▸ **JOB**:
Reproduce the items without any alteration, starting with the line that contains "Where should I" and continuing through the line that contains "The height and".

▸ **PROVIDED INFORMATION**:

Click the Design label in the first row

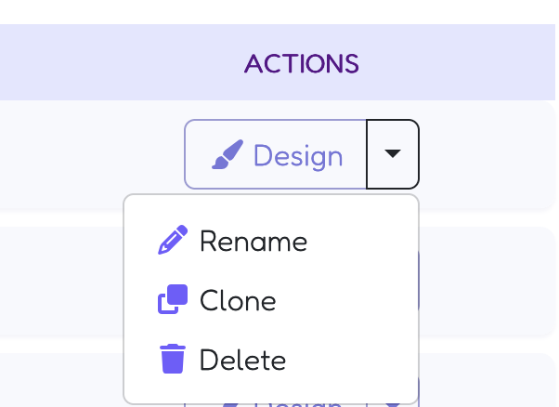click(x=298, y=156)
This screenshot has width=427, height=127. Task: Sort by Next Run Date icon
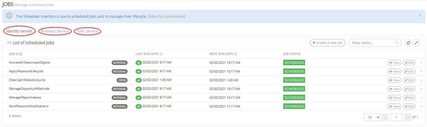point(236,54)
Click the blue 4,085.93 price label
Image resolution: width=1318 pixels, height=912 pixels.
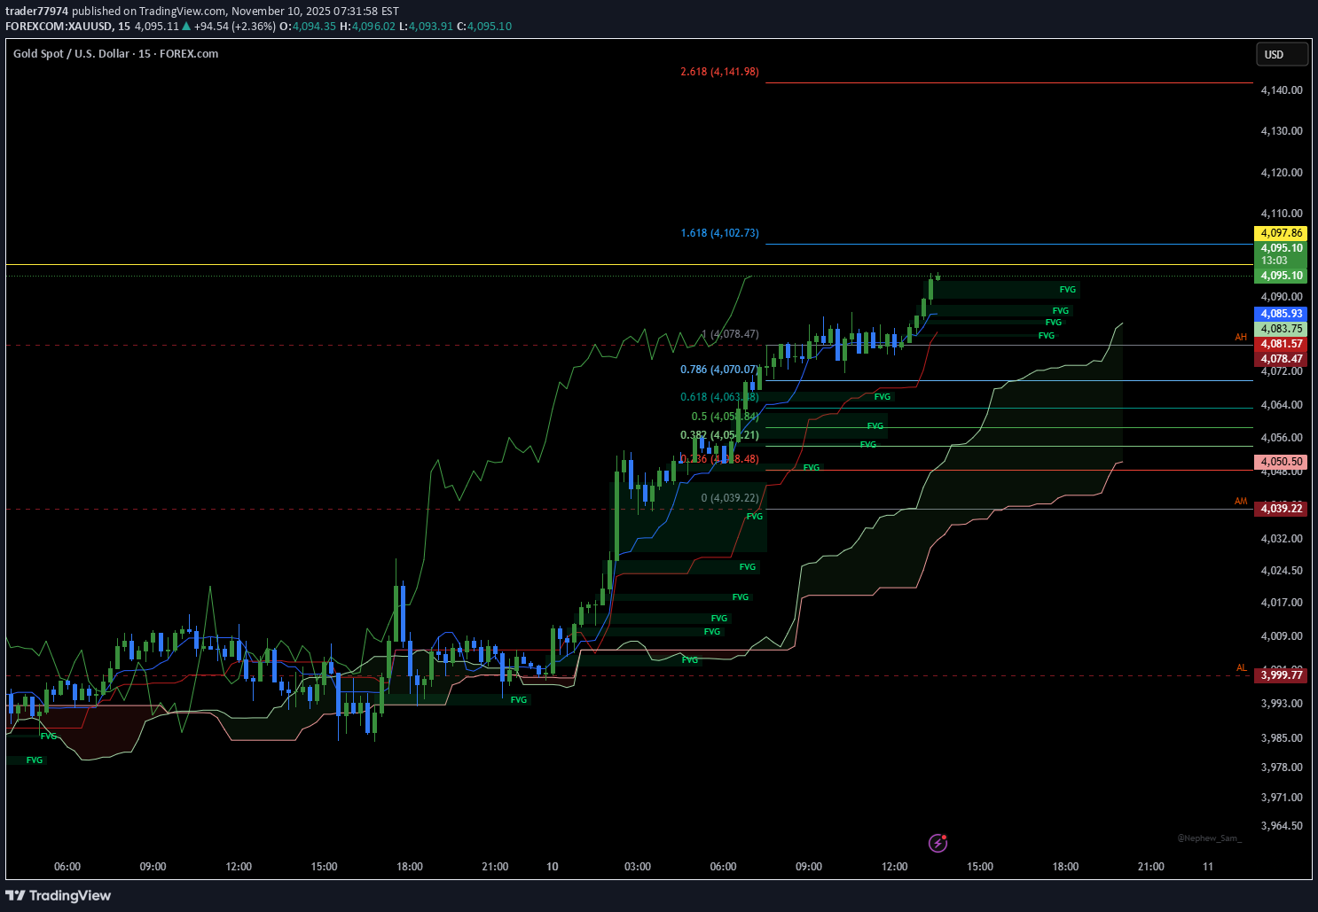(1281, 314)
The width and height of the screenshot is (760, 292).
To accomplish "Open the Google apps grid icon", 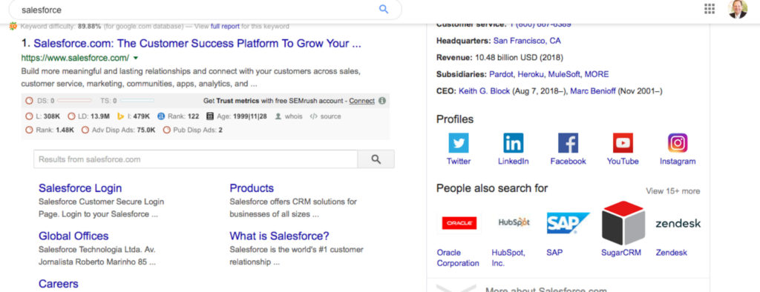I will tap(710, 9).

==

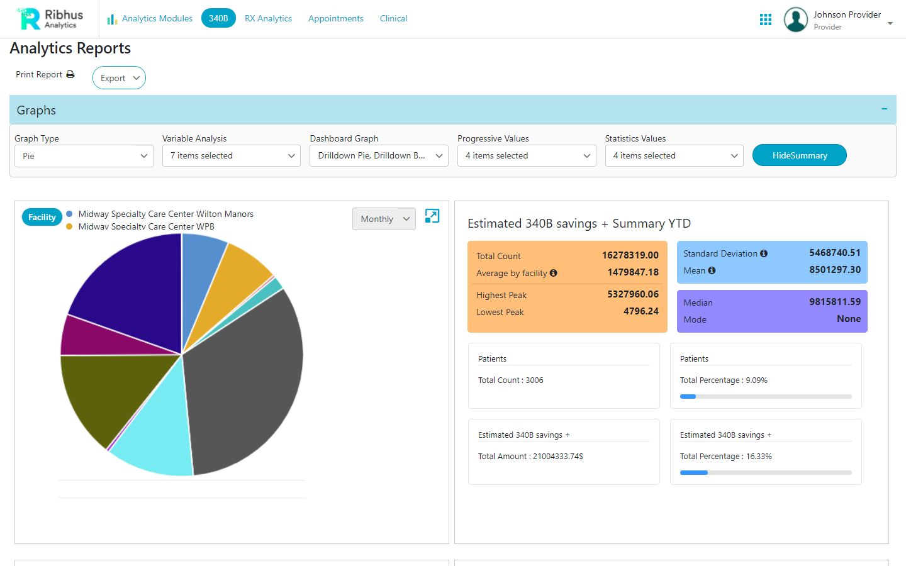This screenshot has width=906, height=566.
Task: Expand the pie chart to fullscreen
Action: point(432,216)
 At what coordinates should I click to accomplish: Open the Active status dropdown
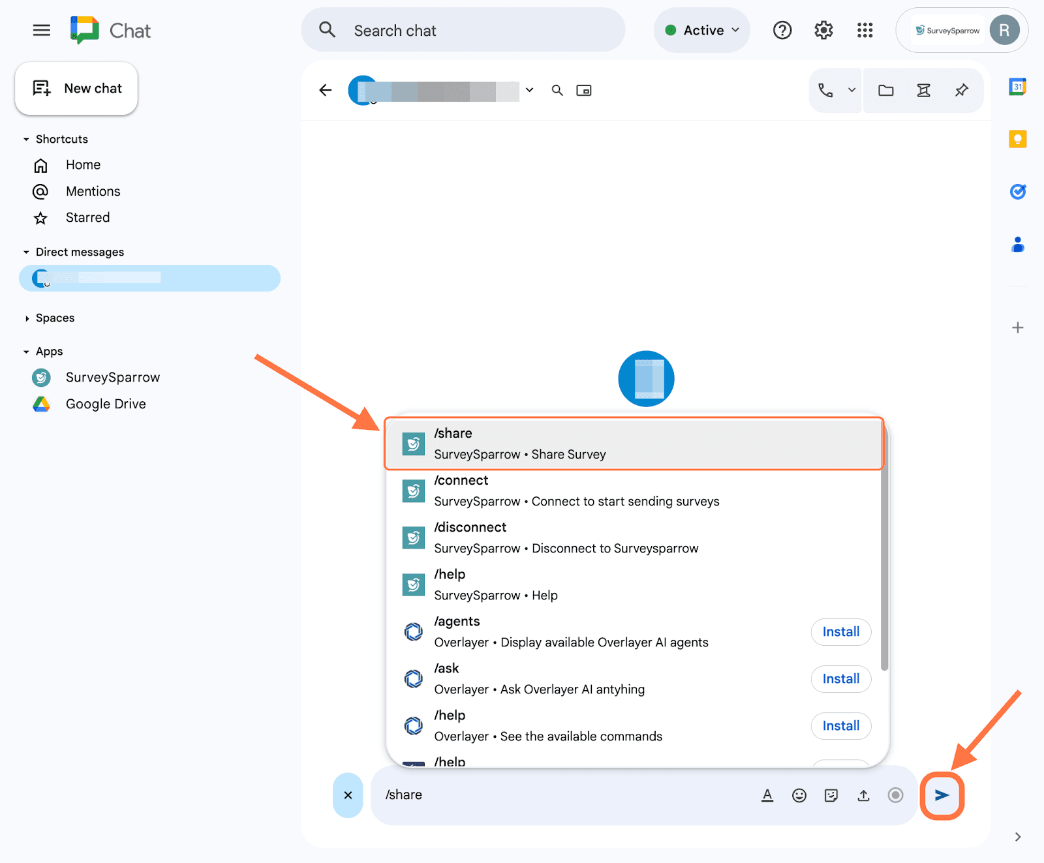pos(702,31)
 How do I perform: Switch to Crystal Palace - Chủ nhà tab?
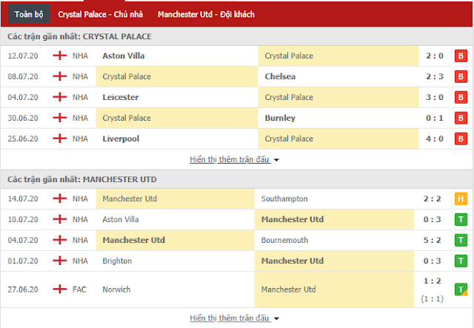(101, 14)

==

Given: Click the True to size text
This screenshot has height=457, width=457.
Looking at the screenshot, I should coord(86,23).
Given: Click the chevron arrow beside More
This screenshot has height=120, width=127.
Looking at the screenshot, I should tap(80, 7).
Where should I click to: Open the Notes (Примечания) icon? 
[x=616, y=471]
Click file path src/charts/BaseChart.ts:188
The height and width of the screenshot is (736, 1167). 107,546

▸ **SOLUTION BELOW**:
Where should I click to: Open the Notes (Примечания) icon? 
[x=616, y=471]
Click file path src/charts/BaseChart.ts:188
The height and width of the screenshot is (736, 1167). 107,546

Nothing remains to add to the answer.